А ведь отцу тогда как никогда в жизни нужна была поддержка от близких, и особенно от него. Именно это — его отсутствие — убивало отца всё это время. Он понимал и прощал, но ждал своего сына, которого не было, день за днем, месяц за месяцем.
Сейчас Эфраим думает, что именно тогда он и ступил на этот край бездны, в одном шаге от падения в пустоту, удерживаемый лишь одной младшей сестрой, его маленьким солнцем, единственным ради чего стоило умереть, и пожертвовать чем угодно.

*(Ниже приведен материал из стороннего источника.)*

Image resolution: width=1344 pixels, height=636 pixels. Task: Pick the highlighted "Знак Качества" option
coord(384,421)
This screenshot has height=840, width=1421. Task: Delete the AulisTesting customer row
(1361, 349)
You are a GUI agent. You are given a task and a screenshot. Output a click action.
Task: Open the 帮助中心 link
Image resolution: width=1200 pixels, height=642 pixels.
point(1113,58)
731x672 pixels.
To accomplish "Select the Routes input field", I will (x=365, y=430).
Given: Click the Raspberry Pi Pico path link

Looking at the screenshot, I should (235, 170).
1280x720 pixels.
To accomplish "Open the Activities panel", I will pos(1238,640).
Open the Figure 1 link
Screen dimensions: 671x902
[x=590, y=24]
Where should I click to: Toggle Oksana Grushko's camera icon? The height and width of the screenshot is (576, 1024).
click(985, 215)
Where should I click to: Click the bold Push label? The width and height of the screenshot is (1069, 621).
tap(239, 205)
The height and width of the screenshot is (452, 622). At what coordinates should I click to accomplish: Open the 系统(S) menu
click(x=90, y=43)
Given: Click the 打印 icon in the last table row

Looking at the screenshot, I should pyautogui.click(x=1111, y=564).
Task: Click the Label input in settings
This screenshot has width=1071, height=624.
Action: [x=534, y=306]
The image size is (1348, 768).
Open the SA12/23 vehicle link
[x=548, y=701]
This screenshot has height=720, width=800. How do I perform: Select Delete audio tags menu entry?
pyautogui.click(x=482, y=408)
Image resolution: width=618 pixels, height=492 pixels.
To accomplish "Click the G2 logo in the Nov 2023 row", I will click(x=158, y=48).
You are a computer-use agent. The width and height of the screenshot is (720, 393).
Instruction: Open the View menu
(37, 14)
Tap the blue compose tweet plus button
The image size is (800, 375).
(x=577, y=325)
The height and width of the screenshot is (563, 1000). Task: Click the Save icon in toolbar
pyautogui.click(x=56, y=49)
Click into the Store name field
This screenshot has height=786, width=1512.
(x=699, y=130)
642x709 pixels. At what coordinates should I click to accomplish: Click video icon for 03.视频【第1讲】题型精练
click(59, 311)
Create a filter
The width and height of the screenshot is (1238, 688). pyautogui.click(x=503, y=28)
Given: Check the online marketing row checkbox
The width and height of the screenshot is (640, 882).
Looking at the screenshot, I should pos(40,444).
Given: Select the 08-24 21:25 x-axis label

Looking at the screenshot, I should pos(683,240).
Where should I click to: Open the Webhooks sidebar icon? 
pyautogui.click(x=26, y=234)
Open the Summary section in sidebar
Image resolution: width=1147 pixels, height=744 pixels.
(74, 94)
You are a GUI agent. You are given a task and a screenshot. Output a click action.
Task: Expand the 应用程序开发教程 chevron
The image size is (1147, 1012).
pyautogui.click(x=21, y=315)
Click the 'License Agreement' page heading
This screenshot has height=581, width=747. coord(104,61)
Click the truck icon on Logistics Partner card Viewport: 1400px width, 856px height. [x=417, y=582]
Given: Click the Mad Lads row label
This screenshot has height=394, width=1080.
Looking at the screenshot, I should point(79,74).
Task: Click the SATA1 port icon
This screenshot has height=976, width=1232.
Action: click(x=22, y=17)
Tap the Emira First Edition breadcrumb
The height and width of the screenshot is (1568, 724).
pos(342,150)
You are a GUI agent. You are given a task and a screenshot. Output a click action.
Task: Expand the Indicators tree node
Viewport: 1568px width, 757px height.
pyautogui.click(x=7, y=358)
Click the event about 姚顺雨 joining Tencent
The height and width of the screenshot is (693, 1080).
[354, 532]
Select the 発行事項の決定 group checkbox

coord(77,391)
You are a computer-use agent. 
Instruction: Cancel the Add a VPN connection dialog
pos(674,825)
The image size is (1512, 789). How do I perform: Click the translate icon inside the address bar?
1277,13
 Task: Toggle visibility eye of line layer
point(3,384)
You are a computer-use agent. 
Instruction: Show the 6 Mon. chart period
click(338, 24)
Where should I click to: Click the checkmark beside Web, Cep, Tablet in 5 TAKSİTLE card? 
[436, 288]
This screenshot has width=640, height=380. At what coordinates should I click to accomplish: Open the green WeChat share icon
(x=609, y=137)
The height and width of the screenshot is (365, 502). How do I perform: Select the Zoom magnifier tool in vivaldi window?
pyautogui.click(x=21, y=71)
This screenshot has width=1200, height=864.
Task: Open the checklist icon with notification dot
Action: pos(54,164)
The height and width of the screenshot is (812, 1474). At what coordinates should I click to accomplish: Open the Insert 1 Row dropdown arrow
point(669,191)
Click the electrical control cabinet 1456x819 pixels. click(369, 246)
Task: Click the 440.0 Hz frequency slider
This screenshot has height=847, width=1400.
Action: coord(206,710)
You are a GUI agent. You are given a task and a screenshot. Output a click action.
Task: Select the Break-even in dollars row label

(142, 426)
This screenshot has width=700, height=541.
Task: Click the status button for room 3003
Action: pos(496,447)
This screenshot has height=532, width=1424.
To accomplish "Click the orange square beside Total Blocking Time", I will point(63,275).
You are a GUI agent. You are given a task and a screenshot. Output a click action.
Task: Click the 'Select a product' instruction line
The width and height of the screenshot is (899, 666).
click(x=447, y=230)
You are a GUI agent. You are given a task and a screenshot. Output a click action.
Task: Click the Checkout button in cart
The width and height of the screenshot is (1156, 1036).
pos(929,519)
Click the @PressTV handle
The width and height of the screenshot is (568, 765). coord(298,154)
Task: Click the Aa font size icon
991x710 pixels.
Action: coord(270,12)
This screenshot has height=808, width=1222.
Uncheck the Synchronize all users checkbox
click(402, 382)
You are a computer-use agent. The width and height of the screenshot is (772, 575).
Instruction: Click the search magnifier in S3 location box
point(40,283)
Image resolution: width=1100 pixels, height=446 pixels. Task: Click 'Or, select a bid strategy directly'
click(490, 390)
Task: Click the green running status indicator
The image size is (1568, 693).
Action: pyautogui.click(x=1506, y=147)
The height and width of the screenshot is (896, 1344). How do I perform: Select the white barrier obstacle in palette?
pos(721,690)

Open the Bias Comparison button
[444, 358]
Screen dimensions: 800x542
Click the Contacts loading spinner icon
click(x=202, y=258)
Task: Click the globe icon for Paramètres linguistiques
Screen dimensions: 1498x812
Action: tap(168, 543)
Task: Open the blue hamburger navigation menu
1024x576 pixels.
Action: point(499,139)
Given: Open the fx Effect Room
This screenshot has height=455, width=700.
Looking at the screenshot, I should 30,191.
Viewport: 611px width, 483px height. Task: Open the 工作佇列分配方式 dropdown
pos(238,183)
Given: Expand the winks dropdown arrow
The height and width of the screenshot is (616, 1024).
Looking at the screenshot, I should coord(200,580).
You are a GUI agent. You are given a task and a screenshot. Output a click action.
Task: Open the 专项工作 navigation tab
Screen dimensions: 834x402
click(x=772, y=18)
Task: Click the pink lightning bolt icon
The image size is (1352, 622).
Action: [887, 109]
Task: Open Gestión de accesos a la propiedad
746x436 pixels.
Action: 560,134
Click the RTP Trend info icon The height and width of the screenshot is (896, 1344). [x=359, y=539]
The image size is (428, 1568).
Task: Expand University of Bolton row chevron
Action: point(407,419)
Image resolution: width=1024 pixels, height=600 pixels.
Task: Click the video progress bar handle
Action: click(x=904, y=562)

Он лишился последней надежды и веры. Оттолкнул от себя всё, во что верил с детства. Всё чему отец его учил. Он отрекся от своего Бога.
От Бога, который не защищал своих верных слуг, сыновей Израиля, от несправедливых мучений. Не защищал свой родной дом. Эфраим проклинал его, и всех его пророков, и мессию, которого все ждали, возлагая надежды на Великое спасение и очищение.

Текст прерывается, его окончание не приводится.